Developing of High Temperature Resistance Cementitious Composites by Using CNC Milling Waste

Abstract

The reuse of waste materials that are released in large quantities is crucial for environmental health. A reasonable solution is to embed waste materials in concrete, since concrete is the most consumed material after water. In this study, CNC (Computer Numerical Control) milling waste, which is generated in large quantities worldwide, was utilized as steel fiber. The waste was added to cementitious mortar mixtures in three different volume ratios. The mortars were exposed to temperatures of 400 °C, 600 °C, and 800 °C, and their post-temperature properties were investigated. Physical analysis, compressive strength, flexural strength, ultrasonic pulse velocity (UPV), and mass loss experiments were conducted. The CNC milling waste (CNCW) showed excellent compatibility with the mortar structure due to its physical and chemical properties. They maintained this accordance against elevated temperatures and provided superior residual properties. Due to their rough and irregular shape, the waste exhibited crack-resistant behavior and prevented the occurrence of temperature-induced cracks.

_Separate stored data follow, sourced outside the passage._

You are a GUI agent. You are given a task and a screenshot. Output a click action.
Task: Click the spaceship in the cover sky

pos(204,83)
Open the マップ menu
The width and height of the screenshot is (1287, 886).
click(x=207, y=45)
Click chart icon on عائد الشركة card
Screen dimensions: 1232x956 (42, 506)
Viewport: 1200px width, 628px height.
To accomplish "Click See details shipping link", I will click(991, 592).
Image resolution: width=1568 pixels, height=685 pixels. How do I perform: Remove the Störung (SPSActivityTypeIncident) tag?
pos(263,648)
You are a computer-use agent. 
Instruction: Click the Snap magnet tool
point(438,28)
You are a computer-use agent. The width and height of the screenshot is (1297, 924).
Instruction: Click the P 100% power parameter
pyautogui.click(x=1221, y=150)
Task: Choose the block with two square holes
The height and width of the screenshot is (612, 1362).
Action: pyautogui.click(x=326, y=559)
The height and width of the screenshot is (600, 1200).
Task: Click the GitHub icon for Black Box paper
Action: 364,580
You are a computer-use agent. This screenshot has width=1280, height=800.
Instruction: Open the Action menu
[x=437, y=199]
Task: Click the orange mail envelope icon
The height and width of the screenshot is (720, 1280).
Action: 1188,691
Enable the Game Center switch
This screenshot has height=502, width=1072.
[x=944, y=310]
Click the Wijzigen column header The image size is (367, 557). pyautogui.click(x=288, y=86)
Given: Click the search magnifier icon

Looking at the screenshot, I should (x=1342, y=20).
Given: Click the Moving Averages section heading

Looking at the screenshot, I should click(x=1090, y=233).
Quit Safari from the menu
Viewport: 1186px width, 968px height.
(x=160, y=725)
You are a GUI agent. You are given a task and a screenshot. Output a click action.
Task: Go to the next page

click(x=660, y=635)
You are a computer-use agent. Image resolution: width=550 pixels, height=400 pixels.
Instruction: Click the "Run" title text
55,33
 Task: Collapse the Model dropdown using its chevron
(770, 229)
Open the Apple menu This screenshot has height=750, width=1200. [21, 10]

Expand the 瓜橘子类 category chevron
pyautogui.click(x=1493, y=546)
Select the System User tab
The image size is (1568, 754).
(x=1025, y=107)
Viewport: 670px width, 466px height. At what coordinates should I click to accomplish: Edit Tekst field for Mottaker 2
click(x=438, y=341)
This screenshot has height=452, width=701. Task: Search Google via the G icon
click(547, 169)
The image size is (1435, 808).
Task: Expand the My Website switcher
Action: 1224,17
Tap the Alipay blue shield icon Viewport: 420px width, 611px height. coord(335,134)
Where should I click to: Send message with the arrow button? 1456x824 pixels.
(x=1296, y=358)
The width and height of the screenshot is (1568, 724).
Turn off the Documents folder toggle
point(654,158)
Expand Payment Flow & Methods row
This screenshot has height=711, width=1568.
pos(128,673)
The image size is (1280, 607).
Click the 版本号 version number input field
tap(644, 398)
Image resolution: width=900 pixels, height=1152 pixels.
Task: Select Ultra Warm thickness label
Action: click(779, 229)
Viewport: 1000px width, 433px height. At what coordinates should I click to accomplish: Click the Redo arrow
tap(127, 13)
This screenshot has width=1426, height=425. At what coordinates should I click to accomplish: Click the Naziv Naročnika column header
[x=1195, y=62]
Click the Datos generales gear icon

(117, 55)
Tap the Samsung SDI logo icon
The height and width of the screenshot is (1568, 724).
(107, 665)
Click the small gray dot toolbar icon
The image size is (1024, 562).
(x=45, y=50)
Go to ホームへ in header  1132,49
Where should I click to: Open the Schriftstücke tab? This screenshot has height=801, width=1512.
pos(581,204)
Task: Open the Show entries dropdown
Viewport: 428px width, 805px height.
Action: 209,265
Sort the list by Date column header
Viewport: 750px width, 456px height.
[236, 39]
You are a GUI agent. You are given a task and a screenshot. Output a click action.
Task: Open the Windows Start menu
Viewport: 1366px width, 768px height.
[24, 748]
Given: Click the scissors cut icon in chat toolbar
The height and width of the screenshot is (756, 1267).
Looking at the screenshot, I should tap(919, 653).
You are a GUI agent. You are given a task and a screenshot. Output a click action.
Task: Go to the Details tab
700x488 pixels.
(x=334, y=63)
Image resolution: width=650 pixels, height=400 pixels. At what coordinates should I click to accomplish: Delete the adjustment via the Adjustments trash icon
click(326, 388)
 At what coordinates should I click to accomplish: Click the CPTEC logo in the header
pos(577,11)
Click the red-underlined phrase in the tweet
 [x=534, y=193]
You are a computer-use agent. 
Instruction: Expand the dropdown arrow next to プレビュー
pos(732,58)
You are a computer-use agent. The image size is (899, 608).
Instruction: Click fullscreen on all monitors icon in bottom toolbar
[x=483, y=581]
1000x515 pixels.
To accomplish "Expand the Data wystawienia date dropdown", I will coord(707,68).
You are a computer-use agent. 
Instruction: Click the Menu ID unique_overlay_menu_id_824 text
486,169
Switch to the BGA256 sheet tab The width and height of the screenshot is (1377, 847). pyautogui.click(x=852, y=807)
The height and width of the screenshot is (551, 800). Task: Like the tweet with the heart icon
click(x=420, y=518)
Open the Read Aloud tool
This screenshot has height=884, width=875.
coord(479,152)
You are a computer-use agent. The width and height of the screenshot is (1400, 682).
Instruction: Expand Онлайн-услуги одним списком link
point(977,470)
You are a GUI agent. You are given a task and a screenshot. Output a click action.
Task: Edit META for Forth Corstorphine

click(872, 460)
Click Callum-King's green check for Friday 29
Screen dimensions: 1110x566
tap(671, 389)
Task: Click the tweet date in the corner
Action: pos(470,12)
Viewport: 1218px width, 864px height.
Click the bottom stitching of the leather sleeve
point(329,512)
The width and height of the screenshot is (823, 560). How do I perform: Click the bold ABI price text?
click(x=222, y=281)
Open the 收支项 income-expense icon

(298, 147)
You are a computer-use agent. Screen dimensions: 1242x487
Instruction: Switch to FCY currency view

As the amount of waste used and the level of temperature exposure increased, the contribution of the waste to strength also improved. Compared to the control specimens, the CNCW protected the compressive strength, flexural strength, UPV, and mass loss of the mortars by up to 70.74%, 85.10%, 22.63%, and 14.24%, respectively. Finally, this study has demonstrated that CNCW can be effectively used as steel fiber in mortars and that the incorporation of CNCW enhances the high-temperature resistance of these mortars.